Task details: Please continue the article below on surprise medical billing in Texas from where it stops, leaving aside the lines that follow it.
Top of Text under study
A Texas-Sized Problem: How to Limit Out-of-Control Surprise Medical Billing
By: Stacey Pogue, Center for Public Policy Priorities
Even diligent patients who ask all of the right questions can get hit with surprise, out-of-network medical bills. This is especially likely to happen in an emergency, when sick or injured Texans must rush to the nearest emergency room and have no ability to choose the doctors who treat them or confirm they are part of their insurance network.
Surprise out-of-network medical bills, sometimes called “balance bills,” happen when insurers and doctors fighting over prices jointly pass the buck to a patient who received out-of-network care unknowingly. The Texas Legislature, long frustrated by this practice, developed a mediation system for surprise bills in 2009 and improved the system in 2015. When patients are able to access the system, it works well. Disputes are almost always resolved with a phone call between the doctor’s office and insurer, with actual mediation rarely needed.
Unfortunately, very few Texas patients have managed to access the system – only 3,824 since 2009. We estimate that 250,000 Texans who have a mediation-eligible health plan will get a surprise, out-of-network medical bill in a two-year period. In other words, only a very small fraction of Texans with surprise bills get help.
Mediation in Texas is not an automatic consumer protection. Before they can even request mediation, patients must first overcome several hurdles. These include decoding their medical bills, knowing about mediation, and then navigating the mediation system—all while recovering from the illness or injury that sent them to the hospital. Patients who are able to clear these initial hurdles may still be stymied by loopholes that make many surprise bills ineligible for mediation. Patients can only mediate surprise bills from certain doctors, for care provided at certain hospitals, and only if the bill exceeds an arbitrary $500 threshold.
Two recent national studies show that Texas is one of the worst states for surprise medical bills from emergency medical care. CPPP’s analysis of data from Preferred Provider Organization (PPO) plans shows that Texas patients are routinely treated by out-of-network doctors at in-network hospital ERs. A staggering share of hospitals do not have even a single in-network emergency room physician for one or more insurers covering the hospital, guaranteeing that emergency treatment will be performed by out-of-network doctors for many patients. There are more than 300 hospitals in Texas where the hospital itself is in-network, but there is not a single in-network ER doctor available with at least one of the three large insurers examined in this study. On the other end of the spectrum, we found four no-surprise ERs in Texas where the hospital was in-network with all three large insurers in the study and all ER physician billing was also in-network.
In recent years, states including Florida, California, New York, and Illinois have implemented patient-centered policies to address surprise medical bills. They protect patients both from surprise bills and the burdens of navigating a mediation system, while ensuring doctors and insurers can reach a fair price through dispute resolution.
Bottom of Text under study
Top of Recorded data
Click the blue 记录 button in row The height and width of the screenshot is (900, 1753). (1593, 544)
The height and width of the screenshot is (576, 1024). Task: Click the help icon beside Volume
Bottom of Recorded data
Answer to the problem:
At the end of 2016, both the Texas Senate Business and Commerce Committee and the Texas Department of Insurance recommended expansion of Texas’ mediation system, making prospects good for additional improvements during the 2017 legislative session. There are many ways the Legislature can take incremental, yet meaningful, steps to improve patients’ access to mediation by reducing the barriers outlined in this report. Ultimately, the best and most complete solution for patients that builds off of our existing surprise bill mediation system would incorporate the following principles:
• Protect patients from surprise bills if they did not choose or could not avoid out-of-network care. Especially in emergencies, but also when patients get care at an in-network facility but have no ability to choose an in-network physician, surprise billing should be prohibited. Patients are already responsible for their expected premiums, deductibles, and copayments. They should not be subject to surprise bills beyond those amounts when they unknowingly received care out of network.
• Ensure doctors and other providers and insurers have a trusted system through which they directly settle out-of-network payment disputes. Instead of offloading billing disputes onto patients through surprise bills, insurers and providers should settle their disputes directly using Texas’ mediation system. Providers and/or insurers should initiate mediation, not patients.
• Close the loopholes. All surprise bills stemming from a medical emergency or treatment from an out-of-network provider at an in-network facility should be eligible for mediation with no loopholes. Mediation should cover all providers of emergency care, including facilities like hospitals and free-standing ERs and all physicians practicing at in-network facilities, regardless of their specialty. The arbitrary limit that allows patients to request mediation only for surprise bills that top $500 should be removed, and access should be equal across all public employee plans.